CONSIDERACIONES 1. De conformidad con lo establecido por los artículos 32 del Decreto 2591 de 1991 y 1º del Decreto 1382 de 2000, es competente esta Sala para pronunciarse sobre la impugnación presentada contra el fallo proferido por la “Sala de Decisión Constitucional” del Tribunal Superior de Buga. 2. Según el artículo 86 de la Constitución Política, toda persona tiene la facultad para promover acción de tutela ante los jueces con miras a obtener la protección inmediata de sus derechos constitucionales fundamentales, cuando por acción u omisión le sean vulnerados o amenazados por cualquier autoridad pública o por particulares en los casos previstos de forma expresa en la ley, viable en la medida que no exista otro mecanismo de defensa judicial, o excepcionalmente como mecanismo transitorio. 3.

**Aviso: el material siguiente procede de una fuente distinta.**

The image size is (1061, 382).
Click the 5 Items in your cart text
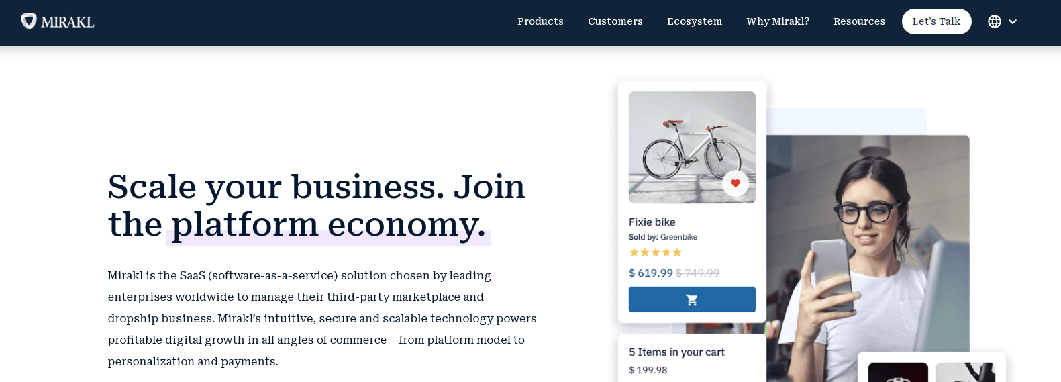coord(676,352)
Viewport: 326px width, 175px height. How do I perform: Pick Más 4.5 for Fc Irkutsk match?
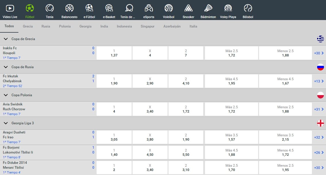pos(231,81)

Igualmente, se tiene que el mecanismo de amparo por regla general no es procedente cuando se dirige contra sentencias u otras decisiones ejecutoriadas proferidas dentro de los procesos penales, porque no fue concebida como medio supletorio de los procedimientos ordinarios que el ordenamiento jurídico ha consagrado. Lo anterior porque es dentro del desarrollo o al interior mismo de la respectiva actuación, que las partes deben ejercer sus actos de postulación encaminados a superar los eventuales vicios de fondo o de estructura que se susciten en la tramitación del respectivo asunto, sin que pueda acudirse a la tutela como si se tratara de una tercera instancia, pues la ley procesal consagra los medios adecuados cuando no se está de acuerdo con las providencias judiciales que se emitan y que no son otros que los recursos, de modo que si por cualquier razón no se hace uso de ellos, no es dable acudir a este mecanismo constitucional para enmendar esa omisión. Sobre el punto la Corte Constitucional ha señalado (C.C. T-477/2004): ( ) quien no ha hecho uso oportuno y adecuado de los medios procesales que la ley le ofrece para obtener el reconocimiento de sus derechos o prerrogativas se abandona voluntariamente a las consecuencias de los fallos que le son adversos.

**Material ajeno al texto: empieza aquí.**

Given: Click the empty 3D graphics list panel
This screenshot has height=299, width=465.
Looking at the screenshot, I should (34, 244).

De su conducta omisiva no es responsable el Estado ni puede admitirse que la firmeza de los proveídos sobre los cuales el interesado no ejerció recurso constituya trasgresión u ofensa a unos derechos que, pudiendo, no hizo valer en ocasión propicia. Es inútil, por tanto, apelar a la tutela, cual si se tratara de una instancia nueva y extraordinaria, con el propósito de resarcir los daños causados por el propio descuido procesal. 4.

También resulta importante destacar que para la prosperidad de la acción de tutela contra providencias judiciales, la jurisprudencia ha venido señalando sobre la necesidad de acatar ciertos requisitos de procedibilidad que imponen al actor tanto su planteamiento como su demostración, que según la Corte Constitucional hacen referencia a: (…) i) que la cuestión que se discuta resulte de evidente relevancia constitucional; ii) que se hayan agotado todos los medios ordinarios y extraordinarios de defensa judicial al alcance de la persona afectada; iii) que se cumpla el requisito de la inmediatez; iv) que ante una irregularidad procesal, el defecto tenga un efecto decisivo o determinante en la sentencia; v) que la parte actora identifique de manera razonable tanto los hechos que generaron la vulneración como los derechos vulnerados; vi) que no se trate de sentencia de tutela (…) (C.C. T-865 de 2006) No obstante, se ha aceptado la procedencia de la tutela contra providencias judiciales cuando se haya incurrido en una vía de hecho o causal de procedibilidad, es decir, si el funcionario judicial genera un perjuicio irremediable emanado de una ostensible arbitrariedad que entra en contradicción con la constitución o la ley, con trascendencia en la vulneración de un derecho fundamental de la persona. 5.

Pues bien, en el asunto que se examina, acorde con la información obrante en el diligenciamiento, se tiene que el procesado y aquí accionante no recurrió la sentencia condenatoria y de esta manera provocar la reconsideración y revisión por parte del superior, sin que resulte admisible que por esta vía intente postular su posición, como si fuese una oportunidad para obtener una respuesta favorable a sus pedimentos. 5.1.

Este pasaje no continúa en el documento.